Passage shown →
◇ ◇ ◇ ◇ ◇

French businessman (born 1975)

Yann Pissenem is a French nightlife entrepreneur and entertainment industry investor. He is best known for his contributions to the European nightlife scene, predominantly in Ibiza. He is the owner, founder and CEO of The Night League and Ushuaïa Entertainment, the companies behind the Ushuaïa brand, the world's number 1 ranked club (2022, 2023, 2024, & 2025) Hï Ibiza, and [UNVRS], a new club that opened in Ibiza in 2025.

==Early life==
Pissenem was born in 1975 in Nancy, France, and grew up in a little village nearby alongside his brother Romain, his father who was the local mayor, and his mother who was a teacher. Pissenem's journey in the nightlife industry began whilst studying law in the early 1990s, after he started organising rave parties in France and Belgium.

◇ ◇ ◇ ◇ ◇

Dataset items
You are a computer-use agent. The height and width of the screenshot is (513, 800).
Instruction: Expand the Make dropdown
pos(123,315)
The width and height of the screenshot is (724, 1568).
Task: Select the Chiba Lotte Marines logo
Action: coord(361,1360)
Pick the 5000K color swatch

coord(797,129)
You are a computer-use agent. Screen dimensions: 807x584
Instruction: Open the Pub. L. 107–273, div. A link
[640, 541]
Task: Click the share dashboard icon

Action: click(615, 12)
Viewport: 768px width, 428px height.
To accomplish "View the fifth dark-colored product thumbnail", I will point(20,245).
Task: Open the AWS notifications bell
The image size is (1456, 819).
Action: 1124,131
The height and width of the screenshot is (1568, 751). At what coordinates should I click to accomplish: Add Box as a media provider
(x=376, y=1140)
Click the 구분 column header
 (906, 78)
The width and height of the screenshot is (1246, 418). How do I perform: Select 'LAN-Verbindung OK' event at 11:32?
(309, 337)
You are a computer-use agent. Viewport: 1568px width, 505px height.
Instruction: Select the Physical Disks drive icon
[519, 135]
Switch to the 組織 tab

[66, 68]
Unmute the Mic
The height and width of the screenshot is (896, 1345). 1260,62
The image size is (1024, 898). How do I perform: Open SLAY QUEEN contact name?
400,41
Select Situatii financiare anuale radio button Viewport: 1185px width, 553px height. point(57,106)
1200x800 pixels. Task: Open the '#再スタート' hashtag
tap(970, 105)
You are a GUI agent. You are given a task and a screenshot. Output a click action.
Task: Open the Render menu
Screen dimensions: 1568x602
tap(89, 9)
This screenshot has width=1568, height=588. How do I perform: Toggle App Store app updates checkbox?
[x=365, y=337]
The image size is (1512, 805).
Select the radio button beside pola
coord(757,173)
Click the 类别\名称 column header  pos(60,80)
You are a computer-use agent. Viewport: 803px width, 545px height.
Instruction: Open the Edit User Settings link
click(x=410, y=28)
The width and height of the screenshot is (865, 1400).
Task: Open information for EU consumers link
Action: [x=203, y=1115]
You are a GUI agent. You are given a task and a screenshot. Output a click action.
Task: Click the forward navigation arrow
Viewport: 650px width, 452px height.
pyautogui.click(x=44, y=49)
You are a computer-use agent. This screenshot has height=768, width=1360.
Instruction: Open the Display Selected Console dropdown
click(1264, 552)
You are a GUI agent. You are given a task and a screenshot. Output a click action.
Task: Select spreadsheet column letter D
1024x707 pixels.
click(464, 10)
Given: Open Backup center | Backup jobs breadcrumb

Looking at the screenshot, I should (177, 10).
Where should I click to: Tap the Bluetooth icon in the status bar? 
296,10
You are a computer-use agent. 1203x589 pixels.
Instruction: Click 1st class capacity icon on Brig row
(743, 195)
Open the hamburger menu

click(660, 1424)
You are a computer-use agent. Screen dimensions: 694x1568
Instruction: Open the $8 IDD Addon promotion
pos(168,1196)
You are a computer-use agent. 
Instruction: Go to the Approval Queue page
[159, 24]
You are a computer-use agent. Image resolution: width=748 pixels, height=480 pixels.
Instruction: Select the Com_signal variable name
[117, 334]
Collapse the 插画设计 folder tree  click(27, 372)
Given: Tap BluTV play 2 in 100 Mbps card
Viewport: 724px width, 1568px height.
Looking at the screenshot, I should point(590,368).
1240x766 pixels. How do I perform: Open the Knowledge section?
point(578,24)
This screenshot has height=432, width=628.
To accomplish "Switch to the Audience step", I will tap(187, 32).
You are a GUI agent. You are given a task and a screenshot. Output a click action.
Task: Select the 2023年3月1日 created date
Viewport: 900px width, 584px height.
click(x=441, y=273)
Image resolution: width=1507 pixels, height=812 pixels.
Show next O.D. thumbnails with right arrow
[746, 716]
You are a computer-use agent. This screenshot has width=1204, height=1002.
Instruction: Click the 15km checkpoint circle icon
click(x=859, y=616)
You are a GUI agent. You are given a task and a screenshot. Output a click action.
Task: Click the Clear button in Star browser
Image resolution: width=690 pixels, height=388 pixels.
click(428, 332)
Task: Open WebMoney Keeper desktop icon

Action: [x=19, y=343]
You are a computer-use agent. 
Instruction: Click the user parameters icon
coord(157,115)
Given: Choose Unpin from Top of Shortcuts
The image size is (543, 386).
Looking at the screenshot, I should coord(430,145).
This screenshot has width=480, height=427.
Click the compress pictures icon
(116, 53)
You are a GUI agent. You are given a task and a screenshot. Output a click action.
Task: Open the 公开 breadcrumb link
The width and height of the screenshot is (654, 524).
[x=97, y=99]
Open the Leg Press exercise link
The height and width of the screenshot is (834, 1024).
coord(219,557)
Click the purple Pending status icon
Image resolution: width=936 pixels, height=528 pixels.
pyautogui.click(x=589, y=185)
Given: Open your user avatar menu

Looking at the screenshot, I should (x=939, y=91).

◇ ◇ ◇ ◇ ◇

Task details → Can you extend the biographical passage on Yann Pissenem, picking up after its last sentence about organizing rave parties in France and Belgium?

Task output →
==Career & business ventures==
In 1994, Pissenem moved to Spain to study tourism. He worked at numerous bars and nightclubs in Barcelona throughout the 1990s before launching his own venues and events. The success of these businesses, together with his growing reputation and his passion for electronic music, led him to create The Night League, the nightlife and entertainment events company he founded in 2001. In 2008, he left mainland Spain to open a chiringuito (small beach bar) in Ibiza.

At the time, Ibiza was dominated by "the big four" nightclubs, which operated in a traditional way, with young revellers partying all night into the morning. Pissenem saw an opportunity to create a new daytime club experience that bridged different age groups. He discovered a remote beach bar in Playa d'en Bossa, which reminded him of the Patagonian city Ushuaia, known as the "end of the world." He launched Ushuaïa Ibiza at the location later that year. The small beach bar, which started offering a luxury daytime experience with comfortable sun beds, drinks and music, quickly became popular.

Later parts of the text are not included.